Collected data:
┏━━
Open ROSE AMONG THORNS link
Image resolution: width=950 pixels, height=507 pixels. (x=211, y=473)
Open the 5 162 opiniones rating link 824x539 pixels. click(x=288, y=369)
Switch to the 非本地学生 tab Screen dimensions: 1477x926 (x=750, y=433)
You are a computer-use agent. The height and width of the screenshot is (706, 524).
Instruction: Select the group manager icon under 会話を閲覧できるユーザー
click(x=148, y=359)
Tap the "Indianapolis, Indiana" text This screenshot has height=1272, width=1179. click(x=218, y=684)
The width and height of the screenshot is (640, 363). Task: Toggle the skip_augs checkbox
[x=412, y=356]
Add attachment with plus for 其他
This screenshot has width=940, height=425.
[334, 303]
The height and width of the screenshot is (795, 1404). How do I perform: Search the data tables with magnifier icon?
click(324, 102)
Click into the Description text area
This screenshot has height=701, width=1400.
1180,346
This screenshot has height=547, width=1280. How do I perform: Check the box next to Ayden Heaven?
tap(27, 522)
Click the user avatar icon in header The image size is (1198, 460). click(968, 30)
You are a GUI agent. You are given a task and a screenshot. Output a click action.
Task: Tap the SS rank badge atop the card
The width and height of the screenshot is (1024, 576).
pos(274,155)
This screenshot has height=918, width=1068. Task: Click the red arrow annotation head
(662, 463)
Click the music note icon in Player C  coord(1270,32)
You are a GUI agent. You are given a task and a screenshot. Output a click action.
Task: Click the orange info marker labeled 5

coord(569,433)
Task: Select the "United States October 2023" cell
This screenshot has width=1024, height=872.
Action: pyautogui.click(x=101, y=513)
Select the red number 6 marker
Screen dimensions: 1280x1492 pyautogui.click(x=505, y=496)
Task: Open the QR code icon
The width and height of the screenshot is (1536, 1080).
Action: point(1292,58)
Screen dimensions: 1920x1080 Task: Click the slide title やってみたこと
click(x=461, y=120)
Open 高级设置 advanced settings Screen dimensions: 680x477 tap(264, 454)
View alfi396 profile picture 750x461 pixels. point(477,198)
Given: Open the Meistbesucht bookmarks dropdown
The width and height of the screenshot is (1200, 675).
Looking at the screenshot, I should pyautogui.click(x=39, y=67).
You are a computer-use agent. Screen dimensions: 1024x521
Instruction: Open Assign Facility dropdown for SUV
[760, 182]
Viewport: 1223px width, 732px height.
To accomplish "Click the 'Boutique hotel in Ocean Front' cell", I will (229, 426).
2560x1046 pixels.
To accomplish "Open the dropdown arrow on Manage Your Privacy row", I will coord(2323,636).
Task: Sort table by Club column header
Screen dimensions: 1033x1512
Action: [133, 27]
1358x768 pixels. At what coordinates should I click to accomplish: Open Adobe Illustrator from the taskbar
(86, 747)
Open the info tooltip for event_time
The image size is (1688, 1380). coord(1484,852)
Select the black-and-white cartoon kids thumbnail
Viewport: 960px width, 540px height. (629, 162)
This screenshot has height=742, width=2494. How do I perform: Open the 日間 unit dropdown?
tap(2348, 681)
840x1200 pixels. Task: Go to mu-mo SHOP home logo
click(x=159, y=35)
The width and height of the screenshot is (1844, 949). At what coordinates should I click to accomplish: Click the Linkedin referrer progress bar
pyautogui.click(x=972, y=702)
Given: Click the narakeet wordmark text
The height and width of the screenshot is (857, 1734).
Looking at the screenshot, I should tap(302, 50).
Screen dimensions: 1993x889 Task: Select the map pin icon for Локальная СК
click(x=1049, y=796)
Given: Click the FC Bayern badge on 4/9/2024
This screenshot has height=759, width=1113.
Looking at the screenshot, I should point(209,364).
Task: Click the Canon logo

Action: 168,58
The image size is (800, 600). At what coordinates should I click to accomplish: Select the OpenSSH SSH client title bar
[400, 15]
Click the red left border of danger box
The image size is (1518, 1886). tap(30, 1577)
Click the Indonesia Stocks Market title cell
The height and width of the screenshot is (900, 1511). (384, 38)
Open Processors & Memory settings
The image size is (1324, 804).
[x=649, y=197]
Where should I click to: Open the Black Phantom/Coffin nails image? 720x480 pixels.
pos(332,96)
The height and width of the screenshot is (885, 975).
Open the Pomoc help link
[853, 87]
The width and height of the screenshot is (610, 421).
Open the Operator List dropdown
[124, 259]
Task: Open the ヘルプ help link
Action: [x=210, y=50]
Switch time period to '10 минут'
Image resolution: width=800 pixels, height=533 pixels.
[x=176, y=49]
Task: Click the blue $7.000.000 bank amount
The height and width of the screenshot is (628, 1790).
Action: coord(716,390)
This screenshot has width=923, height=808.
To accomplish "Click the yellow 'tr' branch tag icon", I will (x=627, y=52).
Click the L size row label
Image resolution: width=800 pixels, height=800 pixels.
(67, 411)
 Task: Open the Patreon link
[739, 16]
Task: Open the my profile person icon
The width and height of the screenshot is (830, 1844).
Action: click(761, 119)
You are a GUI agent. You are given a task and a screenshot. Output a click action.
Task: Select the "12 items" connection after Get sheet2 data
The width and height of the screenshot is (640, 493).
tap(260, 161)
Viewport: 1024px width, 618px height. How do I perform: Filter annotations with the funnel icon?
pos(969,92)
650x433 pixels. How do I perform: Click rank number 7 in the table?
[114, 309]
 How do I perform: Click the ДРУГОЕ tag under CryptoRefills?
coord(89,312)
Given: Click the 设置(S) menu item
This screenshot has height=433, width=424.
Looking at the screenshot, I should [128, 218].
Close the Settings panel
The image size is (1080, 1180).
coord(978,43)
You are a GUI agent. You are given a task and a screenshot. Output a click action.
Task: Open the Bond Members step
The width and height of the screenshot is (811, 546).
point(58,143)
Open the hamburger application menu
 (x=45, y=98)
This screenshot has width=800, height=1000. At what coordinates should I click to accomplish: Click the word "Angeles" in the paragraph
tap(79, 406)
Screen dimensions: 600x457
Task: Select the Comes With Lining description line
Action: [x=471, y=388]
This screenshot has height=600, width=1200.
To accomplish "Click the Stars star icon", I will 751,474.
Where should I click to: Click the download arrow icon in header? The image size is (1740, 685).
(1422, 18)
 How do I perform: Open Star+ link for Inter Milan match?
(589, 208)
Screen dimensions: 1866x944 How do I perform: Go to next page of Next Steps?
┗━━
Of the lines above, copy each that contains "computer".

EXERCISE RESULT:
You are a computer-use agent. The height and width of the screenshot is (706, 524).
You are a computer-use agent. Screen dimensions: 1024x521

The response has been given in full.